TASK TO COMPLETE -> All of the data below should be copied exactly as it stands.

___

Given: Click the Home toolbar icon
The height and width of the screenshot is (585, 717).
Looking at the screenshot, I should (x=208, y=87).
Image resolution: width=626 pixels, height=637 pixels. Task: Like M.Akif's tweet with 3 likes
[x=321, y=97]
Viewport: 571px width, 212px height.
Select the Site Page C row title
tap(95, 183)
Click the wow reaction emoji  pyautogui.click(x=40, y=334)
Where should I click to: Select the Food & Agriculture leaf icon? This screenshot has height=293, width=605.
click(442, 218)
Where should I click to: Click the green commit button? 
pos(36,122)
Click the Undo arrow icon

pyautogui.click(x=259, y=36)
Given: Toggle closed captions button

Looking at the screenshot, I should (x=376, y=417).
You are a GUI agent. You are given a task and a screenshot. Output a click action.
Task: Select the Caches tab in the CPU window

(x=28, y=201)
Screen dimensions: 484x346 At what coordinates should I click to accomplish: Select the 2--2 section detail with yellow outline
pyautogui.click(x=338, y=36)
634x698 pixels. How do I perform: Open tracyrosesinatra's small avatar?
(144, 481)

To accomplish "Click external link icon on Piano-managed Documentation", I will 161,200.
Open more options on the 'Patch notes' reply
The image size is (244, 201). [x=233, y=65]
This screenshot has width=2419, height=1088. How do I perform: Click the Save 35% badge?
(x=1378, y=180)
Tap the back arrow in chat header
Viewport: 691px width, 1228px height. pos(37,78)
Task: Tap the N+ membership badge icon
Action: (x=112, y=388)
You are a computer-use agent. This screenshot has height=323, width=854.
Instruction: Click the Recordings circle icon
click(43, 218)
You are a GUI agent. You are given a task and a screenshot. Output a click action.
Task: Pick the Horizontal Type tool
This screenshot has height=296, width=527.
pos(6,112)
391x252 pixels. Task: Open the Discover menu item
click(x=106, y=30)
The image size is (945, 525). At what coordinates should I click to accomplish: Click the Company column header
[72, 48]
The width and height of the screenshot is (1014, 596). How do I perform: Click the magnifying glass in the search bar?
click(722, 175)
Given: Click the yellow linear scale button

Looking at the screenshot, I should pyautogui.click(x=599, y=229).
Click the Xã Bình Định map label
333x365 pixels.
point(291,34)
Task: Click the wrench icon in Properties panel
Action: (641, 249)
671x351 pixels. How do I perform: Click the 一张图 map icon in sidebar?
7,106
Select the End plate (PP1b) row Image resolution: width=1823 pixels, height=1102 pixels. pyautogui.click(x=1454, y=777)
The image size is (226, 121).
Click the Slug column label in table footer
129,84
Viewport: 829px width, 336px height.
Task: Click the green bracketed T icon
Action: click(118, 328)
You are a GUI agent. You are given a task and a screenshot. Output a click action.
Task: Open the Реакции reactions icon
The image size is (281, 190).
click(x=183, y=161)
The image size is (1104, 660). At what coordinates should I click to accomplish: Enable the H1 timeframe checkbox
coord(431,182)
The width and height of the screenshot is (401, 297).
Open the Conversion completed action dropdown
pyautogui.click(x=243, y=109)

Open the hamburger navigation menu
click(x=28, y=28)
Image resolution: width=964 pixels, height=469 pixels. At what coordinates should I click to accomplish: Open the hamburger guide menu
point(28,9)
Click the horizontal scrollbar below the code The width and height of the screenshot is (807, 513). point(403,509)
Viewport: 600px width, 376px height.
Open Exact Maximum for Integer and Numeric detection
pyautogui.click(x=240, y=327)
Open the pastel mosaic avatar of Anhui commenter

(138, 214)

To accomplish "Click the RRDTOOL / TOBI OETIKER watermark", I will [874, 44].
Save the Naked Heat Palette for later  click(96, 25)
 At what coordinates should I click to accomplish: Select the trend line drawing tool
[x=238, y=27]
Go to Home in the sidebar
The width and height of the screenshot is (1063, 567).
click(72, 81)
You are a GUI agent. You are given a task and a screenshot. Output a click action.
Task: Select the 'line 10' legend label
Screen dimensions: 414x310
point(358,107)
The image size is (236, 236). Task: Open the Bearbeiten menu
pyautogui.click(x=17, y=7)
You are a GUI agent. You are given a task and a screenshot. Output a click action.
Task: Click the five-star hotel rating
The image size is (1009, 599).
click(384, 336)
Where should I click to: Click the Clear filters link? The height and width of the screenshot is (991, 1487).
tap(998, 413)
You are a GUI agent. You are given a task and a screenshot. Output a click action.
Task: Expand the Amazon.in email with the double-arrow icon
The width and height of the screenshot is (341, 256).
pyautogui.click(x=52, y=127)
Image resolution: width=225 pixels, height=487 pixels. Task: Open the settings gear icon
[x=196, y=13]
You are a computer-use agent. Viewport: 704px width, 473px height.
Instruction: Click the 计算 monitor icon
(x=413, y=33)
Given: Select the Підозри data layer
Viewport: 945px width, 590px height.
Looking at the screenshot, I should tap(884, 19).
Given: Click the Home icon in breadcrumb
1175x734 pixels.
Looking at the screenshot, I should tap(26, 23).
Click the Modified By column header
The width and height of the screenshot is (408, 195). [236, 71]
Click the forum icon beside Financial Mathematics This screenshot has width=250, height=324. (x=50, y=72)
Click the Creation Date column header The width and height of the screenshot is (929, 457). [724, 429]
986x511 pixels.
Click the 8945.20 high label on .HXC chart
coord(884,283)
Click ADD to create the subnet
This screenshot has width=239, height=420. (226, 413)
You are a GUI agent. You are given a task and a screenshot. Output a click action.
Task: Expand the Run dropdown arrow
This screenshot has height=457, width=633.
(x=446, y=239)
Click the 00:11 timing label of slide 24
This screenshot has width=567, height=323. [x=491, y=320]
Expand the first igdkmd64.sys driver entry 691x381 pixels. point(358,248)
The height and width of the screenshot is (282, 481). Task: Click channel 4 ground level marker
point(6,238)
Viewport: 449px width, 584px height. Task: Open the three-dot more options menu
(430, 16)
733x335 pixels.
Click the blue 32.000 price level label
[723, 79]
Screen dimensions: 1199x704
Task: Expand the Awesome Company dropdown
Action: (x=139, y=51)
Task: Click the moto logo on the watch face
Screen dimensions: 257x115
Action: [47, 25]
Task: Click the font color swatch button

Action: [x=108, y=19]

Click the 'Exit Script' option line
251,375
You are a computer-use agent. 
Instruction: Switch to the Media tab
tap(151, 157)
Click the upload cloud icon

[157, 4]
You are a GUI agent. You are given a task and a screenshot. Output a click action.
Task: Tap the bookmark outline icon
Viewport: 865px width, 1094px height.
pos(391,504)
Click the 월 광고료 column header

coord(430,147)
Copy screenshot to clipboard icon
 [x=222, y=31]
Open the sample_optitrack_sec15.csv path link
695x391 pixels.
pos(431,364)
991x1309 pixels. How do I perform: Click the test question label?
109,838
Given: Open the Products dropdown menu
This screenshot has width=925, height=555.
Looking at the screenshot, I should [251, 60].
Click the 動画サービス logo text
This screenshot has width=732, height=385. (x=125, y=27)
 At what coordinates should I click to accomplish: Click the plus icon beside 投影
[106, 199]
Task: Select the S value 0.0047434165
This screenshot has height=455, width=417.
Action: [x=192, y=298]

___

RESULT BELOW ->
Given: Click the Home toolbar icon
The height and width of the screenshot is (585, 717).
Looking at the screenshot, I should (x=208, y=87).
Image resolution: width=626 pixels, height=637 pixels. Task: Like M.Akif's tweet with 3 likes
[x=321, y=97]
Viewport: 571px width, 212px height.
Select the Site Page C row title
tap(95, 183)
Click the wow reaction emoji  pyautogui.click(x=40, y=334)
Where should I click to: Select the Food & Agriculture leaf icon? This screenshot has height=293, width=605.
click(442, 218)
Where should I click to: Click the green commit button? 
pos(36,122)
Click the Undo arrow icon

pyautogui.click(x=259, y=36)
Given: Toggle closed captions button

Looking at the screenshot, I should (x=376, y=417).
You are a GUI agent. You are given a task and a screenshot. Output a click action.
Task: Select the Caches tab in the CPU window

(x=28, y=201)
Screen dimensions: 484x346 At what coordinates should I click to accomplish: Select the 2--2 section detail with yellow outline
pyautogui.click(x=338, y=36)
634x698 pixels. How do I perform: Open tracyrosesinatra's small avatar?
(144, 481)

To accomplish "Click external link icon on Piano-managed Documentation", I will 161,200.
Open more options on the 'Patch notes' reply
The image size is (244, 201). [x=233, y=65]
This screenshot has width=2419, height=1088. How do I perform: Click the Save 35% badge?
(x=1378, y=180)
Tap the back arrow in chat header
Viewport: 691px width, 1228px height. pos(37,78)
Task: Tap the N+ membership badge icon
Action: (x=112, y=388)
You are a computer-use agent. This screenshot has height=323, width=854.
Instruction: Click the Recordings circle icon
click(43, 218)
You are a GUI agent. You are given a task and a screenshot. Output a click action.
Task: Pick the Horizontal Type tool
This screenshot has height=296, width=527.
pos(6,112)
391x252 pixels. Task: Open the Discover menu item
click(x=106, y=30)
The image size is (945, 525). At what coordinates should I click to accomplish: Click the Company column header
[72, 48]
The width and height of the screenshot is (1014, 596). How do I perform: Click the magnifying glass in the search bar?
click(722, 175)
Given: Click the yellow linear scale button

Looking at the screenshot, I should pyautogui.click(x=599, y=229).
Click the Xã Bình Định map label
333x365 pixels.
point(291,34)
Task: Click the wrench icon in Properties panel
Action: (641, 249)
671x351 pixels. How do I perform: Click the 一张图 map icon in sidebar?
7,106
Select the End plate (PP1b) row Image resolution: width=1823 pixels, height=1102 pixels. pyautogui.click(x=1454, y=777)
The image size is (226, 121).
Click the Slug column label in table footer
129,84
Viewport: 829px width, 336px height.
Task: Click the green bracketed T icon
Action: click(118, 328)
You are a GUI agent. You are given a task and a screenshot. Output a click action.
Task: Open the Реакции reactions icon
The image size is (281, 190).
click(x=183, y=161)
The image size is (1104, 660). At what coordinates should I click to accomplish: Enable the H1 timeframe checkbox
coord(431,182)
The width and height of the screenshot is (401, 297).
Open the Conversion completed action dropdown
pyautogui.click(x=243, y=109)

Open the hamburger navigation menu
click(x=28, y=28)
Image resolution: width=964 pixels, height=469 pixels. At what coordinates should I click to accomplish: Open the hamburger guide menu
point(28,9)
Click the horizontal scrollbar below the code The width and height of the screenshot is (807, 513). point(403,509)
Viewport: 600px width, 376px height.
Open Exact Maximum for Integer and Numeric detection
pyautogui.click(x=240, y=327)
Open the pastel mosaic avatar of Anhui commenter

(138, 214)

To accomplish "Click the RRDTOOL / TOBI OETIKER watermark", I will [874, 44].
Save the Naked Heat Palette for later  click(96, 25)
 At what coordinates should I click to accomplish: Select the trend line drawing tool
[x=238, y=27]
Go to Home in the sidebar
The width and height of the screenshot is (1063, 567).
click(72, 81)
You are a GUI agent. You are given a task and a screenshot. Output a click action.
Task: Select the 'line 10' legend label
Screen dimensions: 414x310
point(358,107)
The image size is (236, 236). Task: Open the Bearbeiten menu
pyautogui.click(x=17, y=7)
You are a GUI agent. You are given a task and a screenshot. Output a click action.
Task: Click the five-star hotel rating
The image size is (1009, 599).
click(384, 336)
Where should I click to: Click the Clear filters link? The height and width of the screenshot is (991, 1487).
tap(998, 413)
You are a GUI agent. You are given a task and a screenshot. Output a click action.
Task: Expand the Amazon.in email with the double-arrow icon
The width and height of the screenshot is (341, 256).
pyautogui.click(x=52, y=127)
Image resolution: width=225 pixels, height=487 pixels. Task: Open the settings gear icon
[x=196, y=13]
You are a computer-use agent. Viewport: 704px width, 473px height.
Instruction: Click the 计算 monitor icon
(x=413, y=33)
Given: Select the Підозри data layer
Viewport: 945px width, 590px height.
Looking at the screenshot, I should tap(884, 19).
Given: Click the Home icon in breadcrumb
1175x734 pixels.
Looking at the screenshot, I should tap(26, 23).
Click the Modified By column header
The width and height of the screenshot is (408, 195). [236, 71]
Click the forum icon beside Financial Mathematics This screenshot has width=250, height=324. (x=50, y=72)
Click the Creation Date column header The width and height of the screenshot is (929, 457). [724, 429]
986x511 pixels.
Click the 8945.20 high label on .HXC chart
coord(884,283)
Click ADD to create the subnet
This screenshot has width=239, height=420. (226, 413)
You are a GUI agent. You are given a task and a screenshot. Output a click action.
Task: Expand the Run dropdown arrow
This screenshot has height=457, width=633.
(x=446, y=239)
Click the 00:11 timing label of slide 24
This screenshot has width=567, height=323. [x=491, y=320]
Expand the first igdkmd64.sys driver entry 691x381 pixels. point(358,248)
The height and width of the screenshot is (282, 481). Task: Click channel 4 ground level marker
point(6,238)
Viewport: 449px width, 584px height. Task: Open the three-dot more options menu
(430, 16)
733x335 pixels.
Click the blue 32.000 price level label
[723, 79]
Screen dimensions: 1199x704
Task: Expand the Awesome Company dropdown
Action: (x=139, y=51)
Task: Click the moto logo on the watch face
Screen dimensions: 257x115
Action: [47, 25]
Task: Click the font color swatch button

Action: [x=108, y=19]

Click the 'Exit Script' option line
251,375
You are a computer-use agent. 
Instruction: Switch to the Media tab
tap(151, 157)
Click the upload cloud icon

[157, 4]
You are a GUI agent. You are given a task and a screenshot. Output a click action.
Task: Tap the bookmark outline icon
Viewport: 865px width, 1094px height.
pos(391,504)
Click the 월 광고료 column header

coord(430,147)
Copy screenshot to clipboard icon
 [x=222, y=31]
Open the sample_optitrack_sec15.csv path link
695x391 pixels.
pos(431,364)
991x1309 pixels. How do I perform: Click the test question label?
109,838
Given: Open the Products dropdown menu
This screenshot has width=925, height=555.
Looking at the screenshot, I should [251, 60].
Click the 動画サービス logo text
This screenshot has width=732, height=385. (x=125, y=27)
 At what coordinates should I click to accomplish: Click the plus icon beside 投影
[106, 199]
Task: Select the S value 0.0047434165
This screenshot has height=455, width=417.
Action: [x=192, y=298]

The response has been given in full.